Jim Sherman, who has lived in various Fifth Ward residences over the past decade, currently resides one block south of Lyons Ave., in a paint-peeling clapboard shack not far from a temporary public art piece funded in part by the NEA. We make it a habit to check in with Jim every time someone declares a Fifth Ward renaissance is at hand, which is another way of saying we see him every few years. The Chronicle prompted our most recent visit (Feb. 17: “… what organizers are calling the Lyons Avenue Renaissance”), as did something we noticed during our semi-regular perusal of the city’s murder statistics.
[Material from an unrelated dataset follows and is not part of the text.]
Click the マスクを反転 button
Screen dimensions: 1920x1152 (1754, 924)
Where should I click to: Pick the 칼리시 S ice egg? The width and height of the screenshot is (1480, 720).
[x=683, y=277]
In 2013, according to the Houston Police Dept., the Greater Heights area had four murders, Montrose/Midtown five, and the Fifth Ward … zero. None. Zip.
This disquieting state of affairs begged explanation, and Jim seemed the man for the job. Actually, an HPD spokesman seemed the man for the job first, until he told us he didn’t “want to speculate” on a cause, which somehow made murderlessness seem like a crime. We pressed the man accordingly, demanding he tell us who had swiped the Fifth Ward’s murders. Was it the police? Community activists? The HPD was pursuing all leads, we were told, but no charges had been filed.
“Kinda made me crack up about the no-murders thing,” he told us one morning not long ago. We were strolling the Nickel near the corner of Coke and Schweikhardt streets when Jim suddenly saw a house he recognized. “That was the site of a chainsaw dismemberment,” he said. Last year, we asked? No. “A couple of years ago.”
In other words, things are better, we concluded. No, Jim said. Petty crime is still rampant. After all, he himself had been punched in the face not long ago by a four-foot-something kid in junior high. “You really have to watch out for the little ones,” he warned.
Well, okay, but conditions these days pale by comparison to the ’90s, when the crack inferno consumed the Fifth, when a night in the Nickel sounded like a bunker in Khe Sanh, and when the Geto Boys’ hyper-violent raps about life and death in the Fifth Ward were so extreme, the band was abandoned by both their label and distributor.
But Fifth Warders are still locked and loaded, one resident protested, although in the next breath the man admitted that he didn’t much worry about getting mugged these days. “But I do carry my pistol around for the dogs,” he said.
It’s true that packs of feral canines can be found everywhere in the Nickel, as can empty lots, crumbling old homes, trash-strewn streets—and, of course, not a single grocery store. But Jim Sherman’s home, while a shack, is a shack near a stretch of Lyons that has become something of an advertisement for the Nickel, a gleaming hint of what it might become. Already corporate donations have borne fruit in the form of new apartments, offices, and art installations, and the city and TSU recently announced plans to restore the De Luxe Theater.
All true, Jim countered, but the distance from the spick and span-ness of the Fifth Ward Community Redevelopment Corporation’s efforts to a Potemkin Village is still just a few blocks.
We were beginning to notice a macabre streak in our friend and the other Nickel residents we’d met on our stroll, when it suddenly occurred to us that painting a dark view of the place might be a last-ditch effort to save it. As every Fifth Warder knows, a storied and historic neighborhood in the shadow of downtown’s glittering skyscrapers with easy access to four freeways, minimal traffic, ample bus service, and $100,000 three-bedroom homes is a neighborhood whose days are numbered.
Jim Sherman denied any campaign of disinformation, though he freely admitted to wanting the Fifth Ward to remain what it’s always been, a fine place, or as fine as a place can be when it doesn’t have any murders.